3.2 Create fine-tuning job¶
3.2.1 Instruction Tuning¶
After a training file like alpaca_data.json
is uploaded, use the following command to launch a finetuning job using meta-llama/Llama-2-7b-chat-hf
as base model:
# create a finetuning job
curl http://${your_ip}:8015/v1/fine_tuning/jobs \
-X POST \
-H "Content-Type: application/json" \
-d '{
"training_file": "alpaca_data.json",
"model": "meta-llama/Llama-2-7b-chat-hf"
}'
3.2.2 Reranking Model Training¶
Use the following command to launch a finetuning job for reranking model finetuning, such as BAAI/bge-reranker-large
:
# create a finetuning job
curl http://${your_ip}:8015/v1/fine_tuning/jobs \
-X POST \
-H "Content-Type: application/json" \
-d '{
"training_file": "toy_finetune_data.jsonl",
"model": "BAAI/bge-reranker-large",
"General":{
"task":"rerank",
"lora_config":null
}
}'
3.2.3 Embedding Model Training¶
Use the following command to launch a finetuning job for embedding model finetuning, such as BAAI/bge-base-en-v1.5
:
# create a finetuning job
curl http://${your_ip}:8015/v1/fine_tuning/jobs \
-X POST \
-H "Content-Type: application/json" \
-d '{
"training_file": "toy_finetune_data.jsonl",
"model": "BAAI/bge-base-en-v1.5",
"General":{
"task":"embedding",
"lora_config":null
}
}'
# If training on Gaudi2, we need to set --padding "max_length" and the value of --query_max_len is same with --passage_max_len for static shape during training.
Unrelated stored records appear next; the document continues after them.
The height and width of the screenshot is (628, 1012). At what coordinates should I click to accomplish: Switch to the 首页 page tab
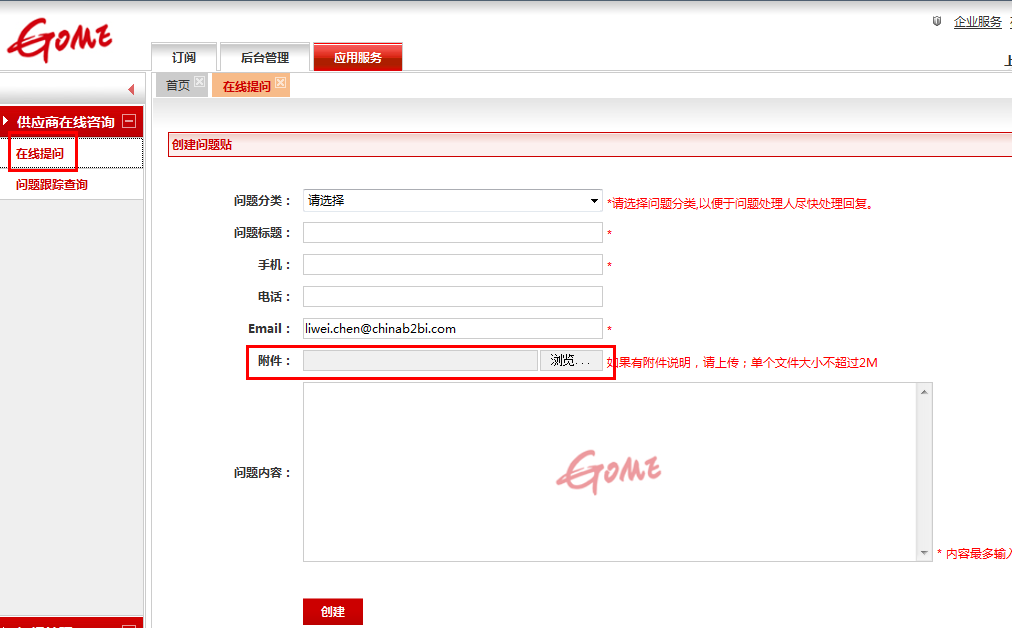click(178, 86)
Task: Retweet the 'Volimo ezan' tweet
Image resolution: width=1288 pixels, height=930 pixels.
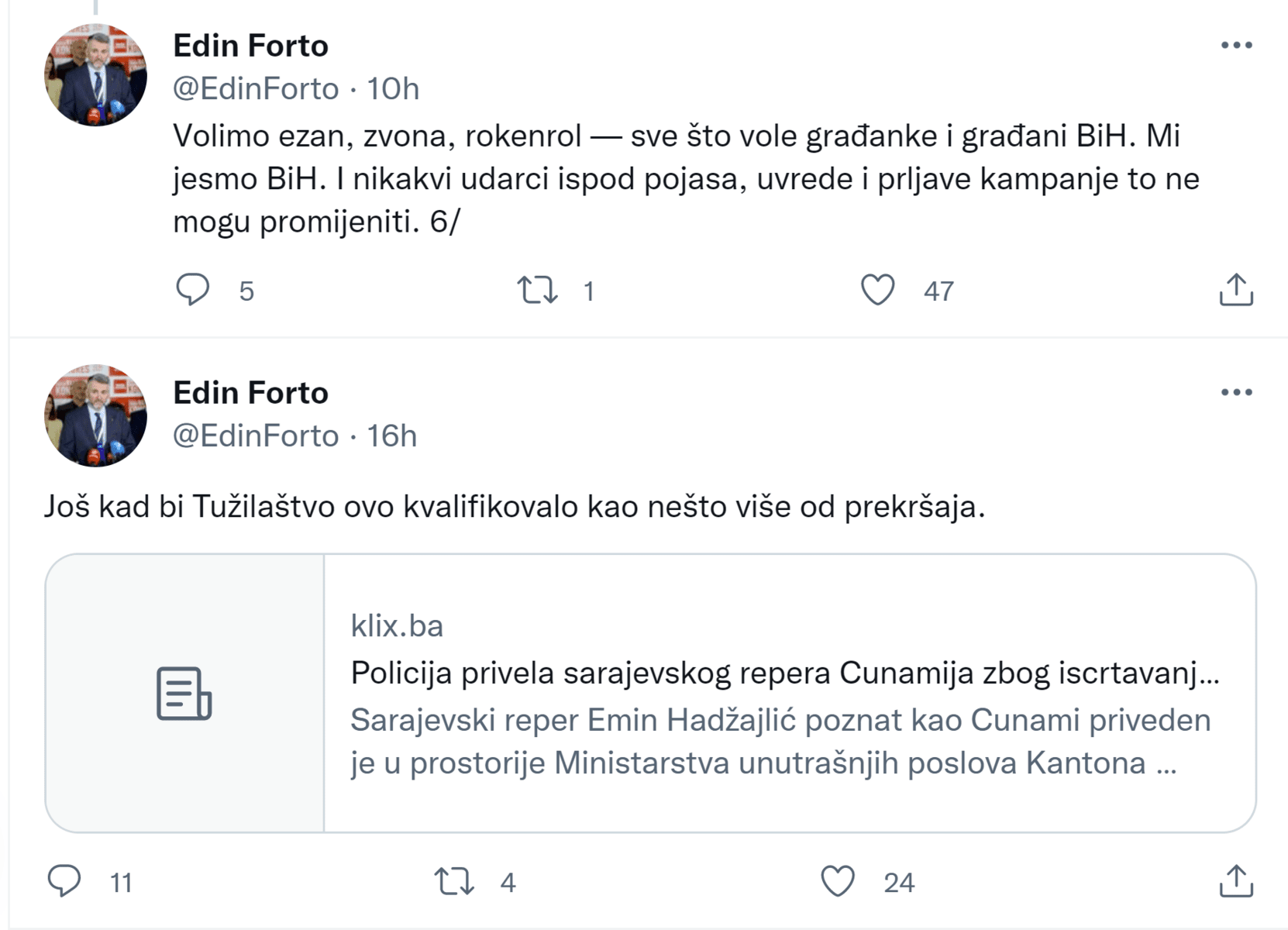Action: point(537,290)
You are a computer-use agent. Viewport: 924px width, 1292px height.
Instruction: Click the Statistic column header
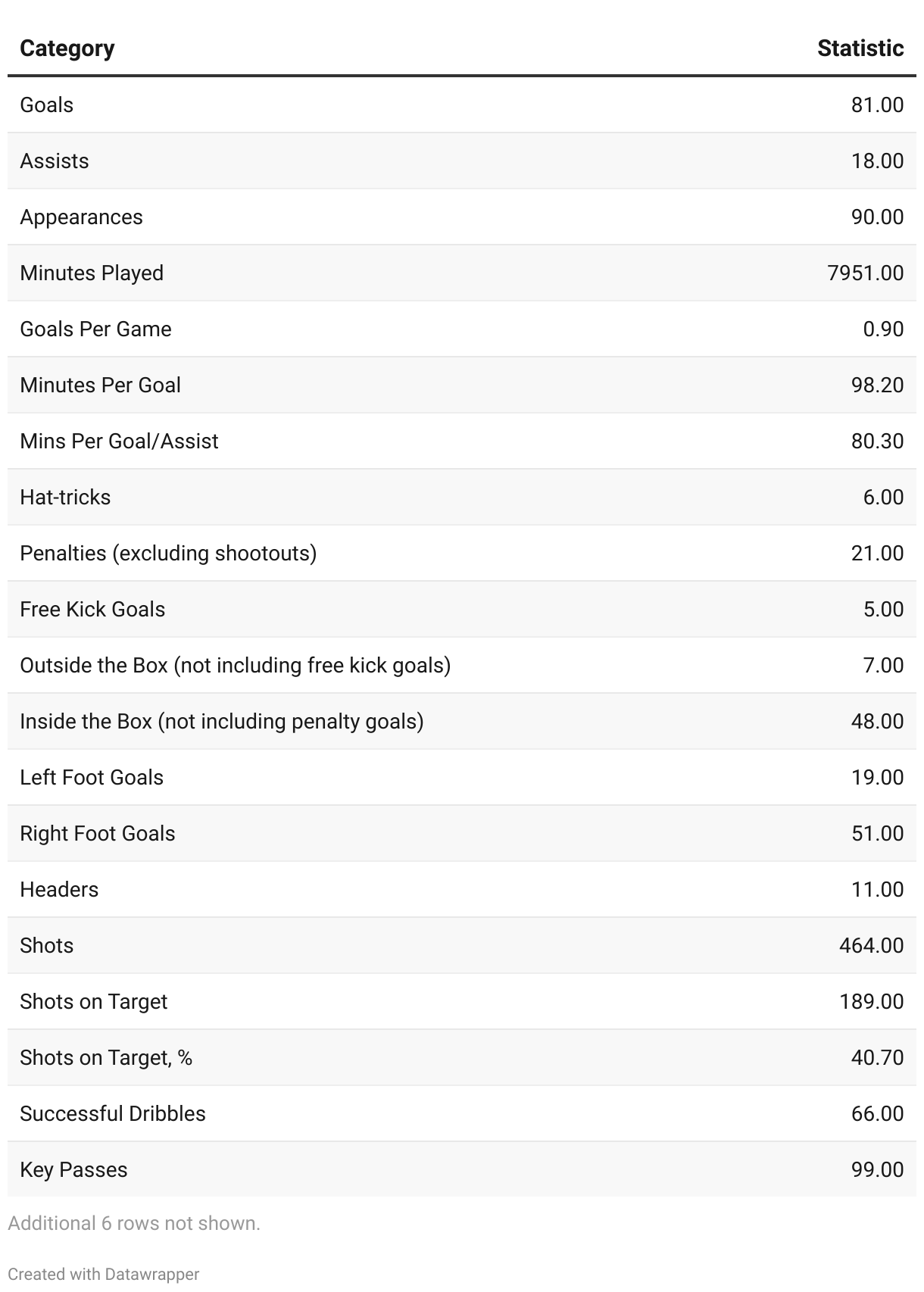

For example:
curl http://${your_ip}:8015/v1/fine_tuning/jobs \
-X POST \
-H "Content-Type: application/json" \
-d '{
"training_file": "toy_finetune_data.jsonl",
"model": "BAAI/bge-base-en-v1.5",
"General":{
"task":"embedding",
"lora_config":null
},
"Dataset":{
"query_max_len":128,
"passage_max_len":128,
"padding":"max_length"
}
}'
3.2.4 LLM Pretraining¶
Use the following command to launch a job for LLM pretraining, such as meta-llama/Llama-2-7b-hf
:
# create a finetuning job
curl http://${your_ip}:8015/v1/fine_tuning/jobs \
-X POST \
-H "Content-Type: application/json" \
-d '{
"training_file": "test_data.json",
"model": "meta-llama/Llama-2-7b-hf",
"General":{
"task":"pretraining",
"lora_config":null
}
}'
Below is an example for the format of the pretraining dataset:
{"text": "A girl with a blue tank top sitting watching three dogs."}
{"text": "A boy with a blue tank top sitting watching three dogs."}
3.3 Manage fine-tuning job¶
Below commands show how to list finetuning jobs, retrieve a finetuning job, cancel a finetuning job and list checkpoints of a finetuning job.
# list finetuning jobs
curl http://${your_ip}:8015/v1/fine_tuning/jobs -X GET
# retrieve one finetuning job
curl http://localhost:8015/v1/fine_tuning/jobs/retrieve -X POST -H "Content-Type: application/json" -d '{"fine_tuning_job_id": ${fine_tuning_job_id}}'
# cancel one finetuning job
curl http://localhost:8015/v1/fine_tuning/jobs/cancel -X POST -H "Content-Type: application/json" -d '{"fine_tuning_job_id": ${fine_tuning_job_id}}'
# list checkpoints of a finetuning job
curl http://${your_ip}:8015/v1/finetune/list_checkpoints -X POST -H "Content-Type: application/json" -d '{"fine_tuning_job_id": ${fine_tuning_job_id}}'
3.4 Leverage fine-tuned model¶
After fine-tuning job is done, fine-tuned model can be chosen from listed checkpoints, then the fine-tuned model can be used in other microservices. For example, fine-tuned reranking model can be used in reranks microservice by assign its path to the environment variable RERANK_MODEL_ID
, fine-tuned embedding model can be used in embeddings microservice by assign its path to the environment variable model
, LLMs after instruction tuning can be used in llms microservice by assign its path to the environment variable your_hf_llm_model
.
🚀4. Descriptions for Finetuning parameters¶
We utilize OpenAI finetuning parameters and extend it with more customizable parameters, see the definitions at finetune_config.